- _Problem 1_
In the blog post about physical pain and nerve energy, what share of all the body's energy goes to the sodium/potassium pumps in the brain alone?
- _Problem 2_
Carry on with the blog post about physical pain and nerve energy, picking up after its last sentence.

- _Provided passage_
.....
Now, from what my site has, it would appear to a certain extent that all I think about is how much I hate school and how much I miss women. Now to assume this, you would be 50% correct.
A good chunk of the other time is spent thinking about either really stupid shit, or perhaps something more interesting.
While peering at all the scars on my back and my arms (very small ones... every little cut or scrape or stray zit turns into a scar on me), I realized that throughout the course of my life, I've been hurt a lot. Now, this is why I called this emo science haha. I'm not talking about emotional hurt (for now), but rather physical pain. All these small amounts of pain, conducted through nerves depolarizing membranes, chaining to voltage gated channels and through neurotransmitters release and the like, probably adds up eventually to a friggin' shit load of pain.
Well, nerves work through depolarization of membranes by allowing sodium to flow in freely when the impulse begins (much longer explanation required, but that's the basic of it). Moving ions of course create a current, etc etc. Re-establishment of the concentration gradient has to be done by the sodium/potassium pump (aka Na+/K+ ATPase, or NKA for short).
Apparently, 10% of all the energy you use in your body drives these pumps... in just your brain. Not even counting your nerves or your muscles or all the other membranes that act through depolarization and the like. Just your brain's NKA's use 10% of ALL the energy you use.
So it makes me wonder... (and here comes the really emo thought, although I'd like to believe it to be a slightly profound question) how much energy (both literal and non-literal senses) have I used just hurting?
I mean, all those impulses... hell, you burn about 100 more kcals per hour if you do intense thinking (according to some short thing I read). that's just your brain here...
.....
- _Record excerpts_

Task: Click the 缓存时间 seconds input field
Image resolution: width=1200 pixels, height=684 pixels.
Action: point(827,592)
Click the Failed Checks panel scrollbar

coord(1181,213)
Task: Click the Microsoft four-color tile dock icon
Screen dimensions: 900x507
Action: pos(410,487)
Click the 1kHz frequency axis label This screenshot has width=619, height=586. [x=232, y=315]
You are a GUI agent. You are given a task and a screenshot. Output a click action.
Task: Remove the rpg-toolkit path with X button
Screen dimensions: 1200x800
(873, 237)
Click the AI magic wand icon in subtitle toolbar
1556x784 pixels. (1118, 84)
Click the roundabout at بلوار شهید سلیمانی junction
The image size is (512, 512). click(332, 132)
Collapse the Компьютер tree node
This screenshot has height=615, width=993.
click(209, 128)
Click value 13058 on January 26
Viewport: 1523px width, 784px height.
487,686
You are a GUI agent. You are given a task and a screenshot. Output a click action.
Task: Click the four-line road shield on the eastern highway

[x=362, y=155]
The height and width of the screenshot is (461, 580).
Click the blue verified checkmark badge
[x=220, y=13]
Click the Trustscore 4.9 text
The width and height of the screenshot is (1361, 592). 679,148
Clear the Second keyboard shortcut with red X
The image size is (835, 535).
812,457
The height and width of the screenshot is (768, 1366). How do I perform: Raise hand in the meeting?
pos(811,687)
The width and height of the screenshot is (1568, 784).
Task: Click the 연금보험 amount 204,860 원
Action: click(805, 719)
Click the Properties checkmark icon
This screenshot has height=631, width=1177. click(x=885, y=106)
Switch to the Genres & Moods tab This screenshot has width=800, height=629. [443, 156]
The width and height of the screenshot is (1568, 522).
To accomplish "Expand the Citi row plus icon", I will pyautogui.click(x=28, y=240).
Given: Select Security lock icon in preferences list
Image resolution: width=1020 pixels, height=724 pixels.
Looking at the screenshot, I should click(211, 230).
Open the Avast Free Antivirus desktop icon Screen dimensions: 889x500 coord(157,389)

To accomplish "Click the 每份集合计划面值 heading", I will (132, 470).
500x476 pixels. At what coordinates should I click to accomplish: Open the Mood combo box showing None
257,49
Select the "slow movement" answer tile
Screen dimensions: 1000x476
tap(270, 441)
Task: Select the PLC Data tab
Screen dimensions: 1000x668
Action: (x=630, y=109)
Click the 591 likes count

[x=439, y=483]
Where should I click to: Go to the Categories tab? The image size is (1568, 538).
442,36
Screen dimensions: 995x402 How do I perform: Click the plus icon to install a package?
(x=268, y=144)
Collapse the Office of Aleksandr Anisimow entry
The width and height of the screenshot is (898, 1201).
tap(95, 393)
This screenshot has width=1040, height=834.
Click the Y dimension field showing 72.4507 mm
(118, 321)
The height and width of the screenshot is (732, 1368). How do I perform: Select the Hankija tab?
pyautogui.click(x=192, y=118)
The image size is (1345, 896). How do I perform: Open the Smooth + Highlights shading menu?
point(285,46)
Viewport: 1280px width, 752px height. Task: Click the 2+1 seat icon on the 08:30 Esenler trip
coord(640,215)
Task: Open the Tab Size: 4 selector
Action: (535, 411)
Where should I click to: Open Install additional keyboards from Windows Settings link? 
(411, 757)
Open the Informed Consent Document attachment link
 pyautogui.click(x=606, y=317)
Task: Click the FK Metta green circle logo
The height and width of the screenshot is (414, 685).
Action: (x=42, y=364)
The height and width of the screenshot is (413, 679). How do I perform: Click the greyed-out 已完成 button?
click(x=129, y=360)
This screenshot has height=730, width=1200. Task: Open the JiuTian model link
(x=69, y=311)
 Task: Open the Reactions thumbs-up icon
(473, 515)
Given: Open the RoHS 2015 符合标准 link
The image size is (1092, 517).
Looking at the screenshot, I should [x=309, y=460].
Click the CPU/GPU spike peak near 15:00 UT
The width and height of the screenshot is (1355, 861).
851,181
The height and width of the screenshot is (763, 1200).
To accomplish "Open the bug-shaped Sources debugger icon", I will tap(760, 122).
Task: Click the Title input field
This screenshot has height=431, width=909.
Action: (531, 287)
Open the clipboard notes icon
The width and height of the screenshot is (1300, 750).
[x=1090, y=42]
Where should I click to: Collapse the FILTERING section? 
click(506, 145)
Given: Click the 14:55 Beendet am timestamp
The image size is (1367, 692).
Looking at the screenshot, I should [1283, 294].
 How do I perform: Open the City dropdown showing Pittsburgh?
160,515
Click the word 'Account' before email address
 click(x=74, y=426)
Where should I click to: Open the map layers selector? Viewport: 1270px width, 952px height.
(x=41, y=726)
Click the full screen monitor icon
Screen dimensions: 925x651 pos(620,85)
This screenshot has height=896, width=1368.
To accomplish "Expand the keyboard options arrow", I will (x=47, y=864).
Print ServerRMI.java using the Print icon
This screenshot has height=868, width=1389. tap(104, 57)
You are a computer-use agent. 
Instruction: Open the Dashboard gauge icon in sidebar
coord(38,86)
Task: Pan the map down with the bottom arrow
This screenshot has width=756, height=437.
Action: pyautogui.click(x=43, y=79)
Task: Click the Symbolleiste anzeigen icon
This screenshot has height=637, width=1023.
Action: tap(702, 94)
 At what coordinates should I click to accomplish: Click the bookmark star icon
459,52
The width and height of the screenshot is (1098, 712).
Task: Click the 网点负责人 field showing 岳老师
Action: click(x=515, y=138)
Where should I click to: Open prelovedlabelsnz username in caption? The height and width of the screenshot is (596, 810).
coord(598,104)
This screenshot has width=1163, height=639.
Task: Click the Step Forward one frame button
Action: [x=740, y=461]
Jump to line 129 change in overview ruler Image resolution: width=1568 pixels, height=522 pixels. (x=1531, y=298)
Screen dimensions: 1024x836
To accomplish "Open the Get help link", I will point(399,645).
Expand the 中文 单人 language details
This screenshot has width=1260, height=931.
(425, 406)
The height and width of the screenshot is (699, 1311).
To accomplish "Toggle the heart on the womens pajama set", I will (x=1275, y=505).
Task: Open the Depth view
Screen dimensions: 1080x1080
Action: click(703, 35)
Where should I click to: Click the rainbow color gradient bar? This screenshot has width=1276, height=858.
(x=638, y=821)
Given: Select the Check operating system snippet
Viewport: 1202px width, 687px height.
.....
- _Exercise answer 1_
10%

- _Exercise answer 2_
So in thinking all this... in feeling pain or pleasure or the texture of a car seat or tasting or smelling... all these neuronal impulses... how much of myself have I spent hurting?
(more profound "emo-ness" ahead) and if thought expels energy... how much energy have I wasted feeling sad or hurt... hurting in that sense? Thought requires energy, thinking about how much I miss the feel of a woman's skin... it takes energy, physically existent energy.
I mean, depression itself leads to all sorts of metabolic madness in your body (although I refuse to say that I am clinically depressed or to go to check for a diagnosis). But perhaps the time wasted pondering your faults and your mistakes and your anger and your sadness... it literally takes the life out of you.
Maybe that's why when people are happier they tend to gain some weight (although this isn't ALWAYS the case... some gain when they're sad... or they just constantly gain... o.O). And perhaps that's why the happier moments always seem so much shorter... because we're thinking less, and our energy goes towards something better... perhaps that's why people who exercise have less depression and the like. Their energy goes towards running or lifting, so their brain downregulates the sad thinking...
something...
Thoughts like this... lead nowhere, but I'm always oddly entertained and very pensive about things like this.